La presse réactionnaire et la presse ultra-révolutionnaire l'inquiétaient : leurs attaques incessantes, leur polémique d'une violence furieuse, dénonçaient l'existence de deux partis puissants, d'opinions politiques très divergentes, mais acharnés à la destruction du Directoire. Il réclama et obtint (1er janvier 1796) la création d'un ministère de la police dont fut chargé Merlin, remplacé à la justice par Génissieu. Il poursuivit les journaux devant le jury qui les acquitta. Alors il ferma le club du Panthéon où prêchait Gracchus Babeuf, deux autres clubs révolutionnaires et plusieurs cercles catholiques, fit arrêter force déserteurs et force réfractaires qu'il envoyait soit aux travaux forcés, soit aux armées, étouffa le complot de Babeuf où Barras avait trempé, réprima l'insurrection du camp de Grenelle, et la conspiration royaliste de Brottier et Lavilleheurnois.

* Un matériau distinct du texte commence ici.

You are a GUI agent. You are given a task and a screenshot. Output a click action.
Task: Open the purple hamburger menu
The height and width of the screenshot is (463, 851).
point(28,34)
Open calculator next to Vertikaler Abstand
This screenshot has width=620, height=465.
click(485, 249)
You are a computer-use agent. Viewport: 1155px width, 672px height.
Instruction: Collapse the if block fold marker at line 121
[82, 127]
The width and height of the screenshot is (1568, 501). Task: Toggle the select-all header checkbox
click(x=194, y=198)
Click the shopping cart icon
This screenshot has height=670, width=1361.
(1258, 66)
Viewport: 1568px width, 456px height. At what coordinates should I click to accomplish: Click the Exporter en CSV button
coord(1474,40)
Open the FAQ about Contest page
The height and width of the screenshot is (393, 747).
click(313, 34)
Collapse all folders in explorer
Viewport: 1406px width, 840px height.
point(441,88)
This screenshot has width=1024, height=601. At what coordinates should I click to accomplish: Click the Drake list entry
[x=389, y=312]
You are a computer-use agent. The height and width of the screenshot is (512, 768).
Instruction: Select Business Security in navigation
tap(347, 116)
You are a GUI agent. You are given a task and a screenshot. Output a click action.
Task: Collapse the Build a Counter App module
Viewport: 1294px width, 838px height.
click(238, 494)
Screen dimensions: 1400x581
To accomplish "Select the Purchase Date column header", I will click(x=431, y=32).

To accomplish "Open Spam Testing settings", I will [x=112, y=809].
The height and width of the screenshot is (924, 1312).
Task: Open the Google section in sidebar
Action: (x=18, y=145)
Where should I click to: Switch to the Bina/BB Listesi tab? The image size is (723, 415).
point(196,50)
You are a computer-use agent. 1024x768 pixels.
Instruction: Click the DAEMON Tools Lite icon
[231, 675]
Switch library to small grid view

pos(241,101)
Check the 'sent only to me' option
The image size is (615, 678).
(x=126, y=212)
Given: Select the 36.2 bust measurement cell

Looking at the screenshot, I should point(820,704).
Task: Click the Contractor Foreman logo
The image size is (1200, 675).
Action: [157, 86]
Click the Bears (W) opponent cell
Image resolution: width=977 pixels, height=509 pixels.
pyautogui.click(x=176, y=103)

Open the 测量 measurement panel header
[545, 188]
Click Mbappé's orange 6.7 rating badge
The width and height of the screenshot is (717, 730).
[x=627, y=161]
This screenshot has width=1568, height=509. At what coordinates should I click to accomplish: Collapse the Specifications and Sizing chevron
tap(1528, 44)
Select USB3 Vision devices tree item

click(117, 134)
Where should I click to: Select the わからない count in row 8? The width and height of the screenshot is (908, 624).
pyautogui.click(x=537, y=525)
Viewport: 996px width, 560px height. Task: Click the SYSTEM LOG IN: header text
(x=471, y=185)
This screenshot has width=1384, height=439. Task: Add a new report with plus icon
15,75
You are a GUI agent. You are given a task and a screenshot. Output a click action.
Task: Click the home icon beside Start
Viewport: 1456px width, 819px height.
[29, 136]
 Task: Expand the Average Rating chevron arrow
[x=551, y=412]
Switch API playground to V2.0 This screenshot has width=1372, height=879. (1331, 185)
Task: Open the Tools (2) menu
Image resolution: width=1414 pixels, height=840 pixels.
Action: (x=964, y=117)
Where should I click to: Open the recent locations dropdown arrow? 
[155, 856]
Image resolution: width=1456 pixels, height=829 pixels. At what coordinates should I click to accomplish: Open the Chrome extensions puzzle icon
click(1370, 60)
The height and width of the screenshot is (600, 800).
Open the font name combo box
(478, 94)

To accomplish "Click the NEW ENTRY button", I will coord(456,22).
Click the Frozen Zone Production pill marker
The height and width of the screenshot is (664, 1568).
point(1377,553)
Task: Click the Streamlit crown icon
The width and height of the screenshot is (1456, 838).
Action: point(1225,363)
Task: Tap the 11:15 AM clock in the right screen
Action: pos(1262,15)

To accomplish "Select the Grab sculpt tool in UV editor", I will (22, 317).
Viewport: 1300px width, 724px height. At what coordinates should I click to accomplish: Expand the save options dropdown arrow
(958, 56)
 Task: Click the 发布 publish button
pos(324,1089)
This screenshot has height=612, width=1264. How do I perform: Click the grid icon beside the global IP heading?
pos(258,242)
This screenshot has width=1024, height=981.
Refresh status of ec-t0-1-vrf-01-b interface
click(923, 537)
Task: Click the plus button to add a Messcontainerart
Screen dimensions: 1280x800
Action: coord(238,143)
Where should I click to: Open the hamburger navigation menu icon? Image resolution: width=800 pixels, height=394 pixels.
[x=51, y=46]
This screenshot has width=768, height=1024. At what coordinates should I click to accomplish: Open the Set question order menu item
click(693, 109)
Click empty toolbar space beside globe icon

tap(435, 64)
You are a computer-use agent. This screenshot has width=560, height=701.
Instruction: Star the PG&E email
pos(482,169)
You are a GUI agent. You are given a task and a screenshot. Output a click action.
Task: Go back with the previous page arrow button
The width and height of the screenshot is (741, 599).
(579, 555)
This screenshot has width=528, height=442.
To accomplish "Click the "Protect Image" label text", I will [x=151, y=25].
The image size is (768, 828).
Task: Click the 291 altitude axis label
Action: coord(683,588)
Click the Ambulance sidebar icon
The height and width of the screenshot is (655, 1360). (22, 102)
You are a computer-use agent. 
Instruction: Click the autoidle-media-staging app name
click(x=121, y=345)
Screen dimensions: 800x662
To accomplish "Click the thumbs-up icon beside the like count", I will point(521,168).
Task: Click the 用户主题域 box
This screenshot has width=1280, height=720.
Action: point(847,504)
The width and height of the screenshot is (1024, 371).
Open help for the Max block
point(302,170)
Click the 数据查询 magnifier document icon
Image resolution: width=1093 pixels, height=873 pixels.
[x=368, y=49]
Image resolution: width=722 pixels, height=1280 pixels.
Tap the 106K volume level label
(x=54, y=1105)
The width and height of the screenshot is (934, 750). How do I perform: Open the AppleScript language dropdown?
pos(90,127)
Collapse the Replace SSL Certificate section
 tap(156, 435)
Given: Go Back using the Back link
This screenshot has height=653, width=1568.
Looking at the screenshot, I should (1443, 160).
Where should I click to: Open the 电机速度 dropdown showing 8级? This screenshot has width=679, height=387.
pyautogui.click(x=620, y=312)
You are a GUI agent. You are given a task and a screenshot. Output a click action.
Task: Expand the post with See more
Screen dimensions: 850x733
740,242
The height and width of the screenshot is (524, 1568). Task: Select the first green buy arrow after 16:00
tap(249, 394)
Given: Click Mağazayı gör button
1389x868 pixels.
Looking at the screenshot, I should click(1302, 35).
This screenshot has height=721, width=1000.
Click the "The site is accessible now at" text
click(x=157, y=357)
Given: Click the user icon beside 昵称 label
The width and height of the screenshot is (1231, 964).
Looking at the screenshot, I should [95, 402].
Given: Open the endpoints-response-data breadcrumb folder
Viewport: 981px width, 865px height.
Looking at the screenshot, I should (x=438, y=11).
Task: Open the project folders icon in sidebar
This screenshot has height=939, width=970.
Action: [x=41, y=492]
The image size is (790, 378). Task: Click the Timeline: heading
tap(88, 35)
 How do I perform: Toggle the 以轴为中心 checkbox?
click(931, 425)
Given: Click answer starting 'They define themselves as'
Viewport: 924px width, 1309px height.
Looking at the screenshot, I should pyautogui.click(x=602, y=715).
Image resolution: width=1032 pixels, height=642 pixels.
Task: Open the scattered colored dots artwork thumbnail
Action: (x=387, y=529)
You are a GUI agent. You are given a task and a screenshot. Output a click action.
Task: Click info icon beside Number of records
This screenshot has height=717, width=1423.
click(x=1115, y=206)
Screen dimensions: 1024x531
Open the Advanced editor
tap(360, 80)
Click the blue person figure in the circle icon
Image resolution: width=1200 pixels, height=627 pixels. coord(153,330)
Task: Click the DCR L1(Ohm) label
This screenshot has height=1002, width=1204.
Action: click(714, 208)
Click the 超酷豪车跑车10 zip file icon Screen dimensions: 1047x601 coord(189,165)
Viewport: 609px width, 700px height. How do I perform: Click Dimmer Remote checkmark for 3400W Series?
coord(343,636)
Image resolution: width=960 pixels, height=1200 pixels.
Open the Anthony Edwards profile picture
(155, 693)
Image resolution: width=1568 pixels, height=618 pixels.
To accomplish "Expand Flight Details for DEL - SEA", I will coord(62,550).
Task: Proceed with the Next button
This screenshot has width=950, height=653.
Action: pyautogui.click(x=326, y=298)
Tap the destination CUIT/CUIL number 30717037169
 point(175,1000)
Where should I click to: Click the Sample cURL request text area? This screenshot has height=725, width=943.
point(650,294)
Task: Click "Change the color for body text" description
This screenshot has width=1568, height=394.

Les mesures de vigueur coïncidèrent avec la répression définitive des troubles de Vendée. Hoche avait mené contre les « blancs» une campagne des plus habiles. Il s'était rendu compte de l'esprit des populations, et par sa tolérance religieuse autant que par sa ténacité et la supériorité de ses dispositions militaires, il les avait enfin pacifiées. Il écrivait au Directoire :

 « Je l'ai dit vingt fois au Directoire; si l'on n'admet la tolérance religieuse, il faut renoncer à l'espoir de la paix dans ces contrées. Le dernier habitant, acharné d'aller en paradis, se fera tuer en défendant l'homme qu'il croit lui en avoir ouvert les portes. Qu'on oublie une fois les prêtres et il n'y aura plus ni prêtres ni guerre; qu'on les poursuive collectivement et l'on aura la guerre et des prêtres pendant mille ans [...]. Je le demande hardiment, cette multitude qui ne connaît que ses prêtres et ses boeufs peut-elle adopter tout à coup des idées de morale et de philosophie? D'ailleurs faut-il fusiller les gens pour les éclairer? » 
Charette et Stofflet furent pris et fusillés. Les royalistes eux-même se décourageaient. Cadoudal, qui se soumit le dernier, pressait les curés de désarmer les paroisses, et à un récalcitrant écrivait : 
« Toutes les puissances reconnaissent la République; le pape lui-même traite avec elle. Quel secours attendre de l'empereur qui tout récemment vient de signifier au roi de France l'ordre de quitter l'armée de Condé? et quelles pourraient être nos ressources à l'intérieur?-» 
La guerre civile était terminée. La guerre étrangère cependant était poursuivie avec vigueur. Pour ses débuts, le Directoire avait eu à enregistrer de graves insuccès. Pichegru avait laissé prendre Mannheim, Jourdan avait battu en retraite jusqu'à Dusseldorf; la situation sur le Rhin était compromise. Fort heureusement, l'Autriche s'empressa de proposer un armistice que le Directoire accepta aussitôt (29 frimaire, 19 décembre 1795). Pichegru, soupçonné de trahison par Carnot, offrit sa démission. Il pensait qu'on la lui refuserait. Carnot le remplaça par Moreau (10 avril 1796). On résolut de lancer trois armées sur l'Autriche, les deux premières partant du Rhin, la troisième d'Italie. Le commandement de celle-ci fut confié à Bonaparte sur la recommandation de Barras et de Carnot (26 mars).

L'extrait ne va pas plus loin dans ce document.